Indeed, in moving on the edge, both locusts and these groups of mobile people sometimes managed to evade state officials. As a result, locusts and the many moving people of the Jazira might seem marginal in the sense of being unimportant. But in fact, they were marginal in the literal sense of being on the edge of desert and non-desert, one province or nation-state and another. And this place gave them power, similar to what Stephanie Camp, borrowing from Edward Said, has termed a “rival geography.” While this position allowed them to carve out some measure of autonomy, these forms of resistance or agency did not exist separately from the structures of power against which they were articulated. Like the Pacific coast of Colombia, the wintertime snows of New England, the small plots of postrevolutionary rural Haiti, or the floating coast of Beringia, the Jazira was a space that simultaneously protected and limited its people. Its landscapes could be used as a weapon, but the mix of arid ecology and political borders also made the Jazira a place into which people might escape.
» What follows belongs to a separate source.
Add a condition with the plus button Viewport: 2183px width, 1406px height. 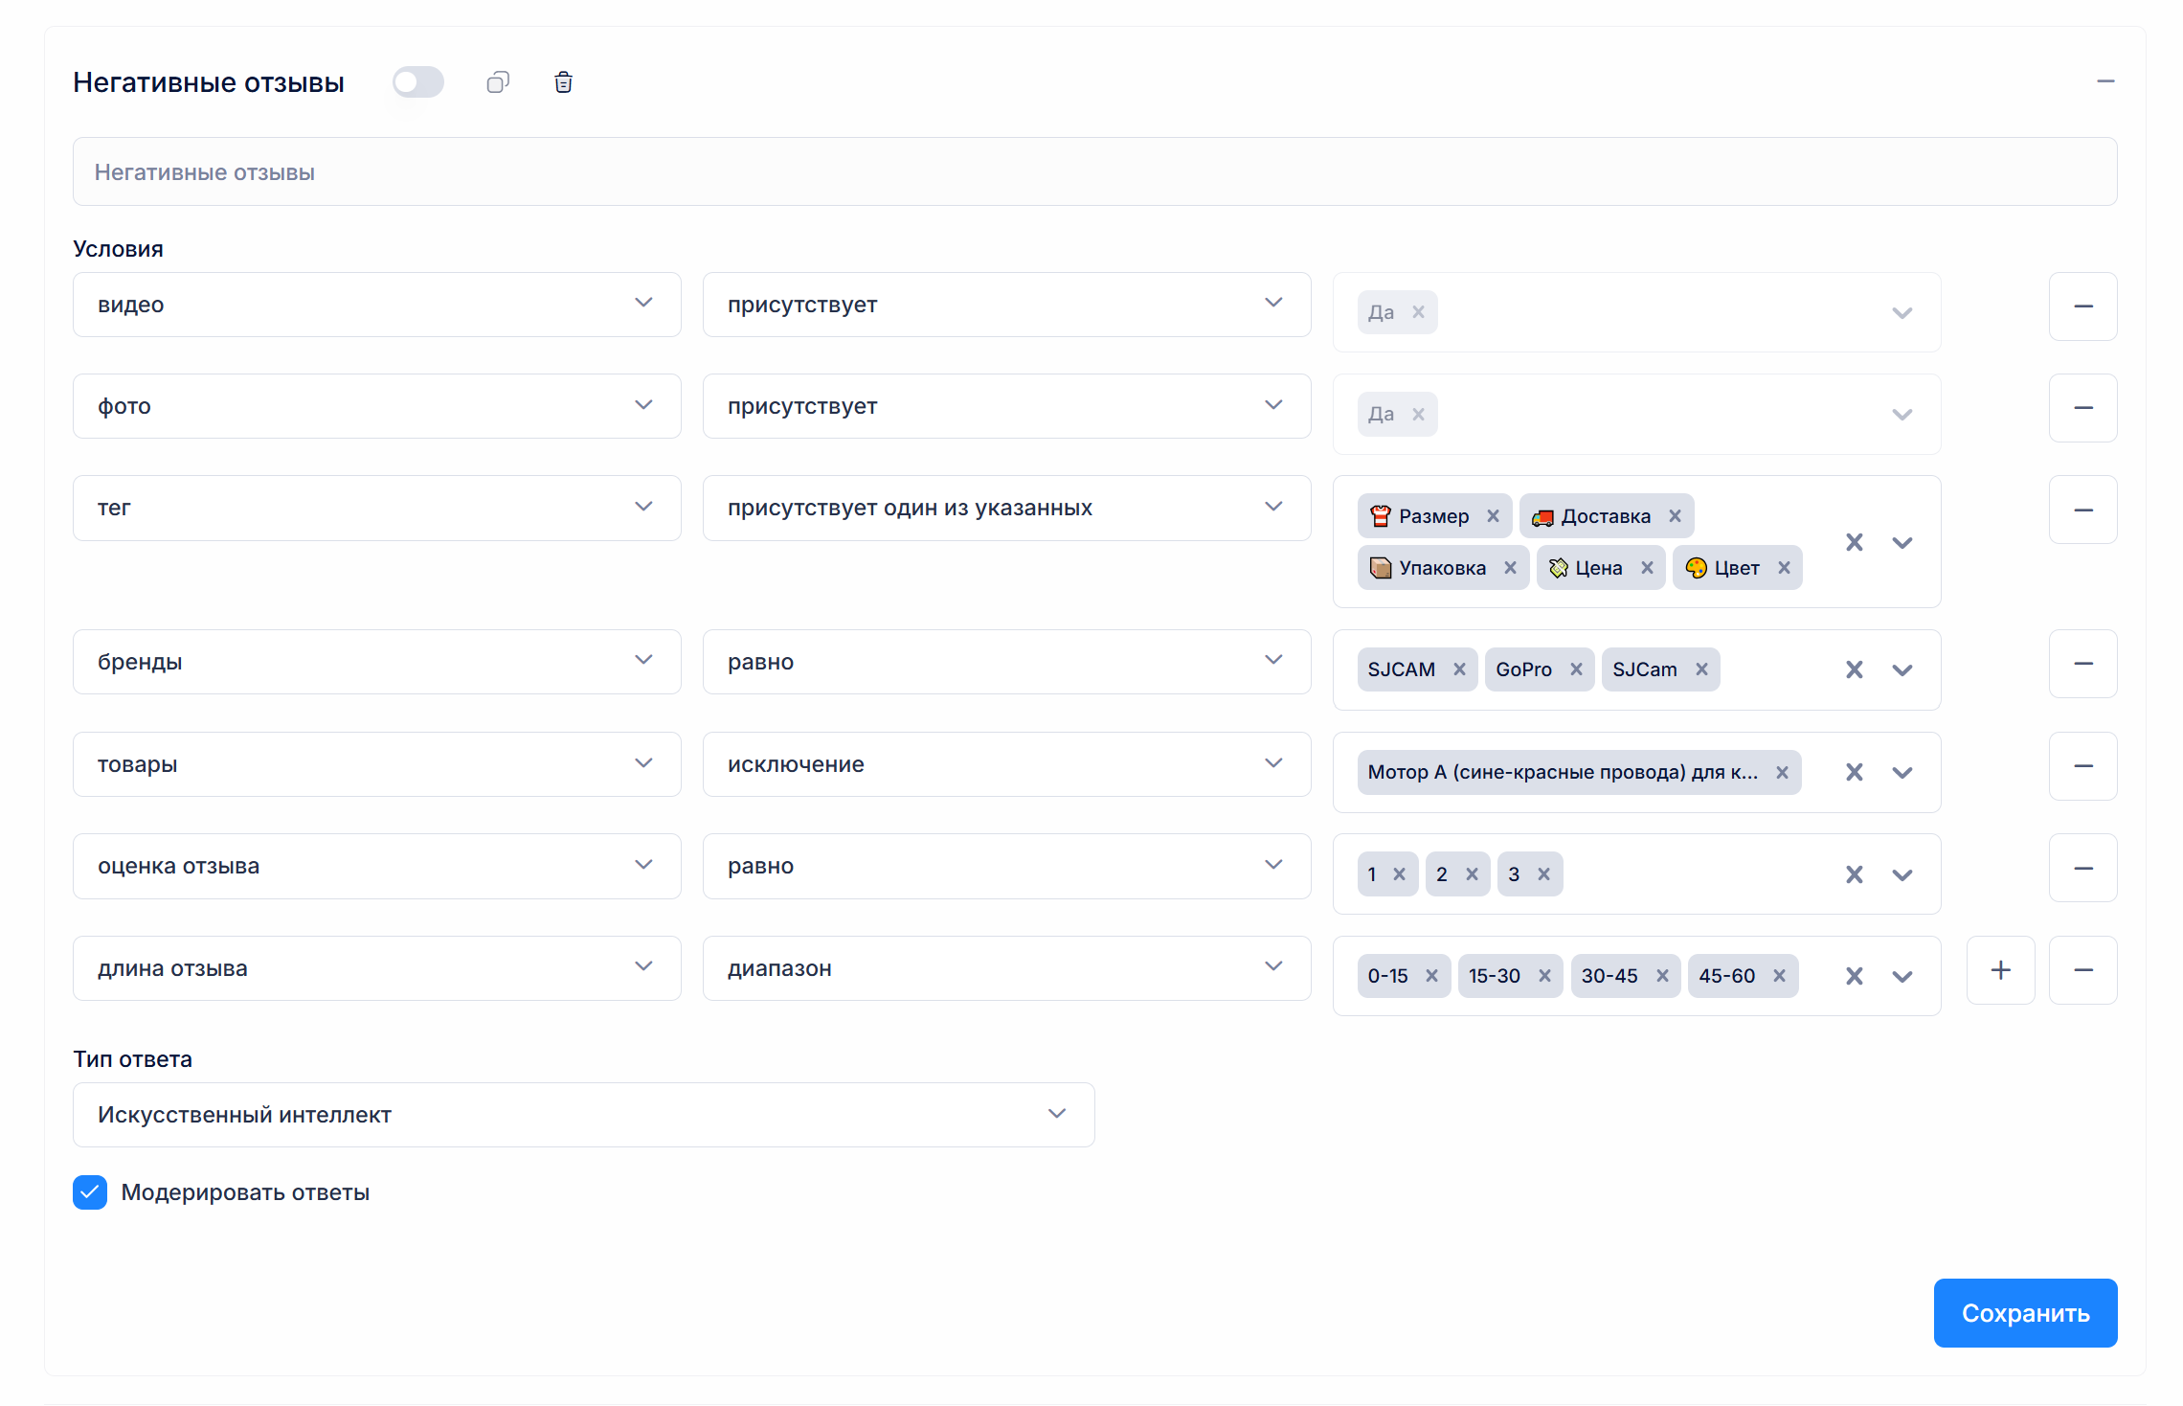[x=2000, y=970]
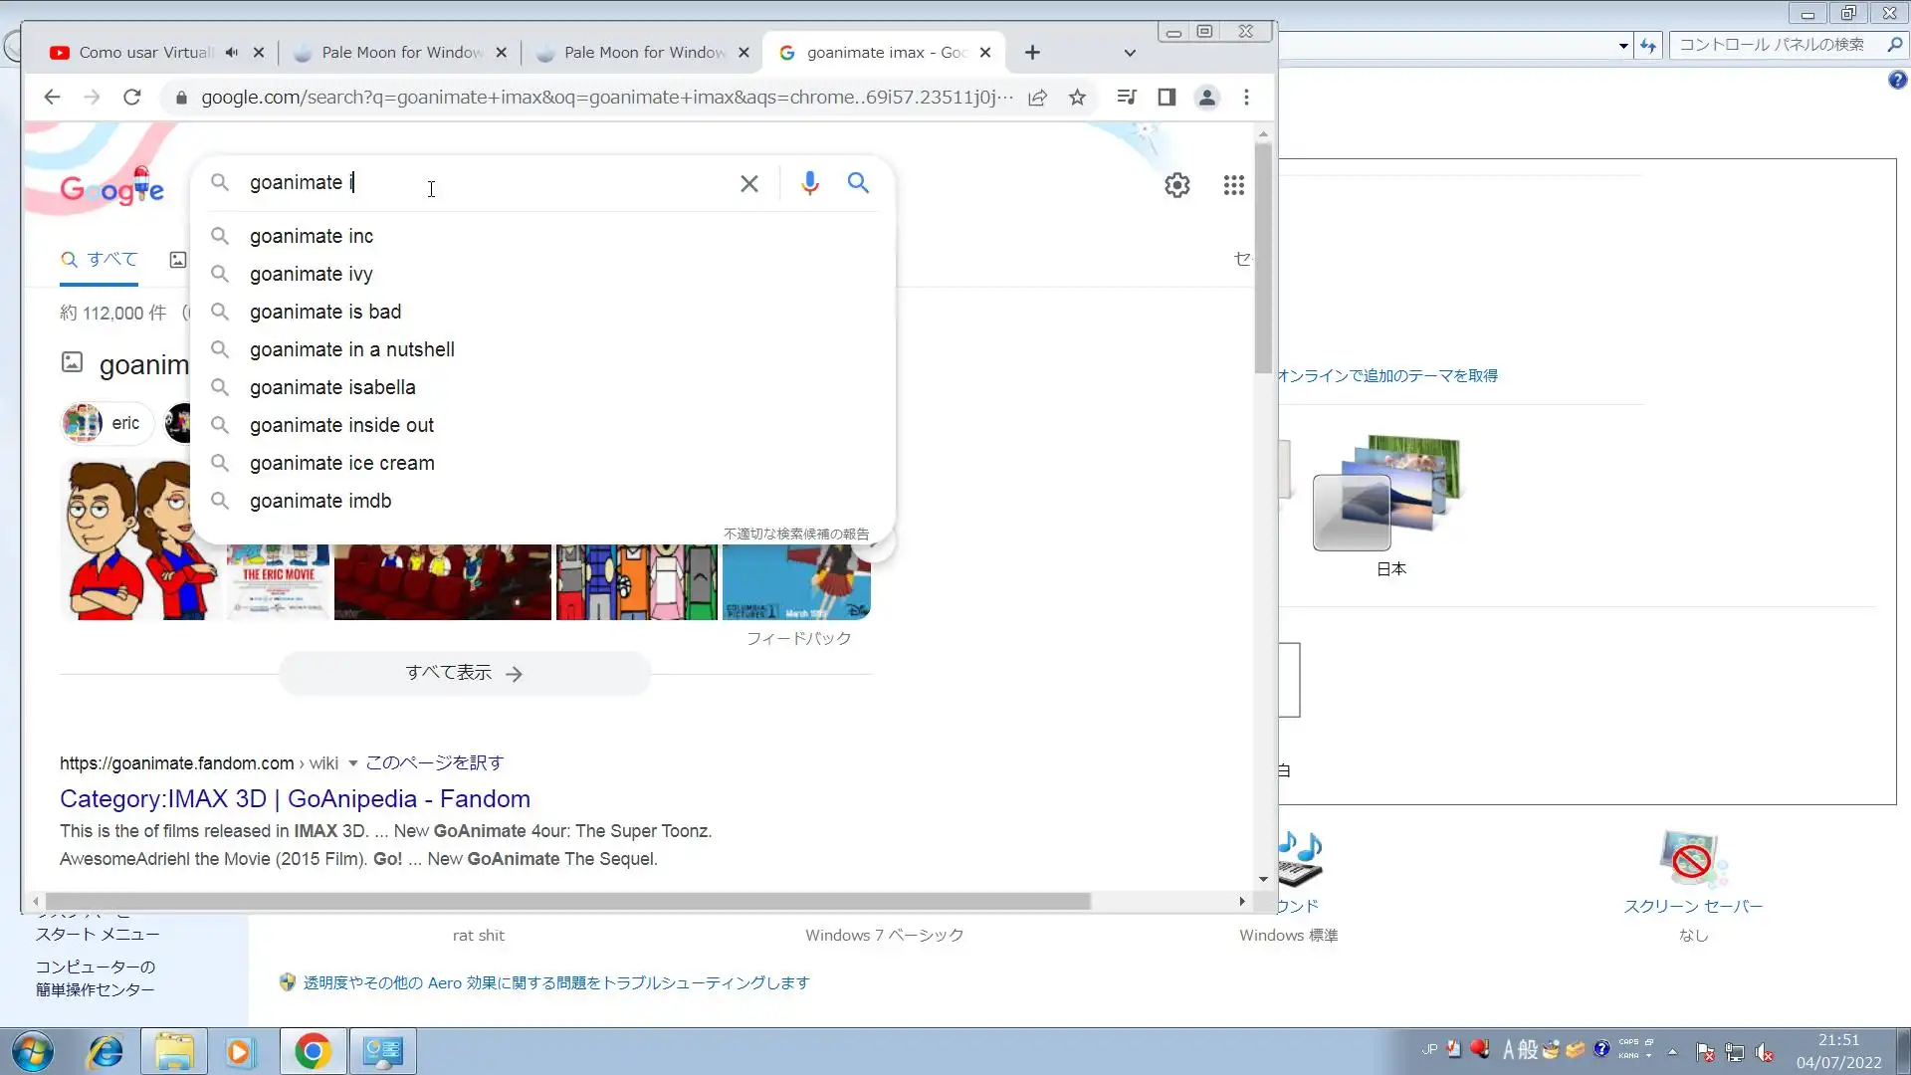The image size is (1911, 1075).
Task: Mute the YouTube tab audio icon
Action: pyautogui.click(x=232, y=53)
But it would not remain so. If locusts made the region seem a wasteland to outsiders, the Jazira’s status also invited violent efforts at demographic engineering. In 1858, Ottoman officials could do little against locusts but compel peasants to collect the insects’ eggs and pray that a Sufi-blessed holy water might attract the insectivorous starling. By 1939, people all across the Jazira could realistically imagine a world without locusts thanks to chemical insecticides and expanded cultivation. Across this same time period, the Jazira shifted from being the site of nomadic sedentarization campaigns to the killing fields of the Armenian genocide to the location of interwar refugee resettlement. With the virtual eradication of locusts, the region known for its verdant grasses and flocks of sheep became some of the region’s most productive cotton- and wheat-growing lands in the twentieth century. At the same time, its people also became defined and targeted in relation to nationalist projects in new ways. Monocrop agriculture and minefields fortified the border that locusts – and people – had once easily crossed. Nevertheless, the Jazira and the power of its place on the edge would not be gone forever. Its particular political ecology has been the scene for various imaginings of Armenian, Assyrian, or Kurdish national homes, and in 2014 even became the heartland of the so-called Islamic State. Though often presented as outside of history, these recent events are connected to the region’s legacy of agrarian development, state violence, and popular resistance.